Damn, there is so much there for me to marinate on. These next few weeks are going to bring big changes, and I'm positive that some of you out there might not be happy. I'm apologizing in advance, but in the words of Bob Dylan, I want to be just like I am.

Matt K.



Sunday September 3, 2006 -- 11:11 a.m.

Back again for part 2 of this little walk down memory lane with Rudy, all to celebrate the joyful occasion of her 31st birthday which occurred on Friday, September 1st. On to the rest of the photographs. Here, my friends, is some pinoy pride in front of the Philippine Center in Manhattan.

pinay in n.y.

This is us, walking through the gravel parking lot of either the Columbus Zoo or the Cleveland Zoo. We have just arrived for a day of festive gawking at the amazing flora and fauna from far off lands, and already Rudy is not amused at my picture taking.

a shot across the bow

Her expression, after a particularly noisome joke from Sean McKeever.

ooooooooooh

After a night of steady guzzling, she feels the need to partake in a mint to cover the vile fumes of inebriation wafting from her maw. The search initially proved fruitless, prompting the start of a black mood. But there! There, hidden in the unimaginable depths of her handbag...a mint! A shining mint!

salvation in a tiny lozenge

While I do love her, she is a violent violent woman. Here is the expression which should signal to any perpetrator that the time to flee with all shirt-tails flying is now upon you for she is readying a blow of such fury that the vault of heaven itself will crumble from the might of her rage. I have seen this look many many times, and I have the shattered bones to prove it.

you had better run!

Here Rudy is harmonizing her lovely voice with the single piercing tone emanating from the television behind her. The effect was quite disconcerting.

Information shown —
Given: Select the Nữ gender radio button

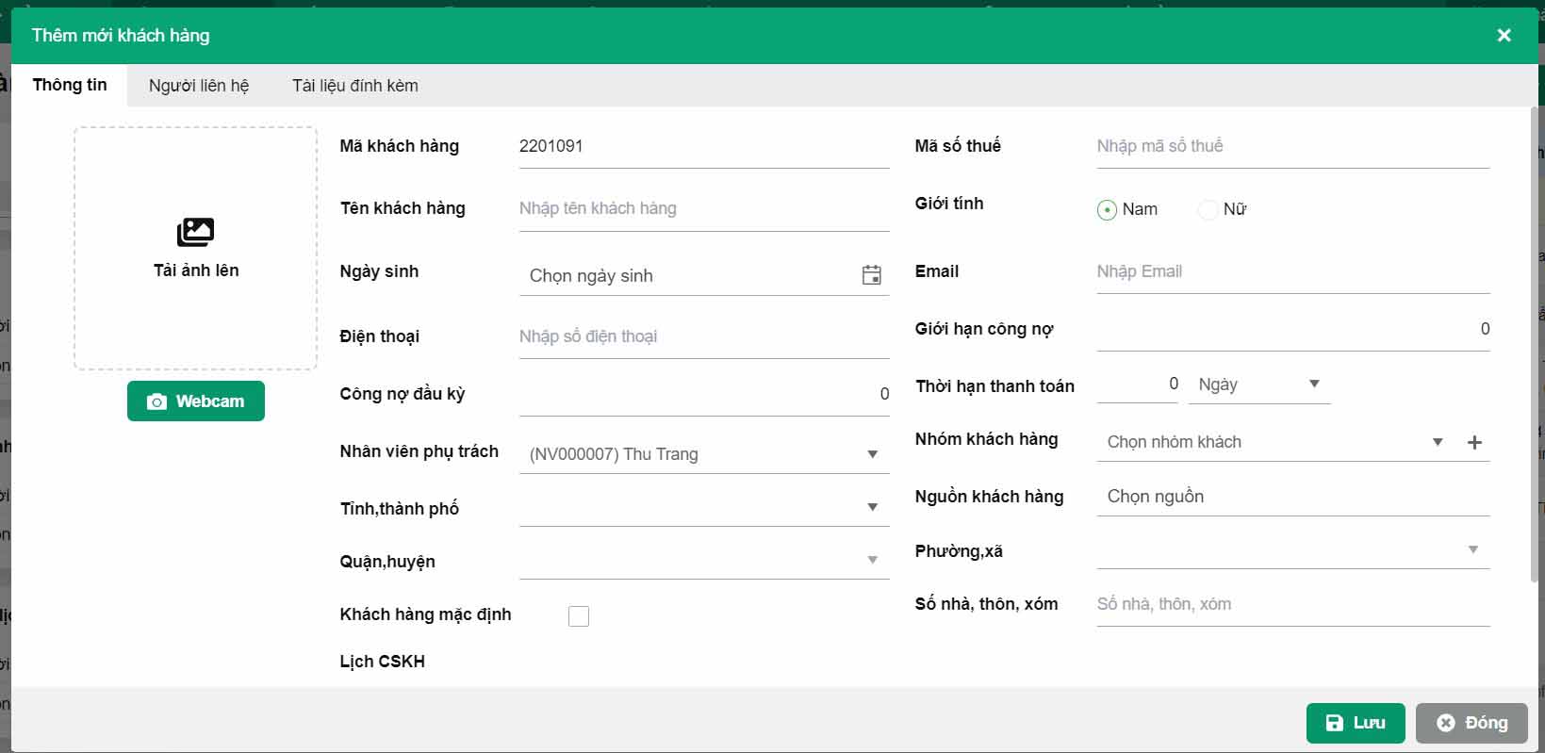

Required actions —
A - Shorten the paragraph of the blog post about Rudy's birthday that begins "After a night of steady guzzling" to one or two sentences, keeping its main facts.
B - Carry the blog post about Rudy's birthday forward from its last sentence, keeping its tone.

Results by task —
A - After a night of heavy drinking, Rudy wanted a mint to hide the smell of alcohol on her breath. She could not find one at first and her mood darkened, but then she found a mint deep in her handbag.

B -
the soul of a new machine

She is a woman of many many talents, not the least of which is knitting and crocheting. Here she is proudly displaying her very first knitted bag. I keep bugging her for a sweater with Spudd 64 on it but she says "Not yet." Hmmmm.

i made this!

This is another repeat, but I never get tired of this one. This is what the computer monitor sees when she is online.

flipgirl75

Full of righteous indignation. At what, I couldn't even guess. Maybe some lout was being rude and inappropriate, maybe a baby smelled of cheese, maybe a portly gentleman strolled past with his paunch descending below the modest hemline of his shirt...the list of outrages could go on and on.

the nerve!

This is her usual expression when I am the one behind the wheel. I tell her that I enjoy the mathematics of risk, and that the sun could be snuffed out tomorrow so it is of greatest import to savor the thrills of life in the here and now. She just continues to look like this.

time to understand the horror

She can sense that there are shoes on sale nearby. It is uncanny.

shoe-dar

Mowing the lawn was always such a chore. I came to dread those days, at least until we were able to procure the use of a new lawnmower which could actually turn to both the left and the right. Here is Rudy, surveying the rather pathetic results of one of my early adventures in lawnmowing.

me, i'm just a lawnmower, you can tell me by the way i walk

See! There's more of that righteous indignation again!

the nerve again!

Again with the pinay pride. Here we are in front of the Philippine Mission to the United Nations, again in Manhattan, but on a different vacation.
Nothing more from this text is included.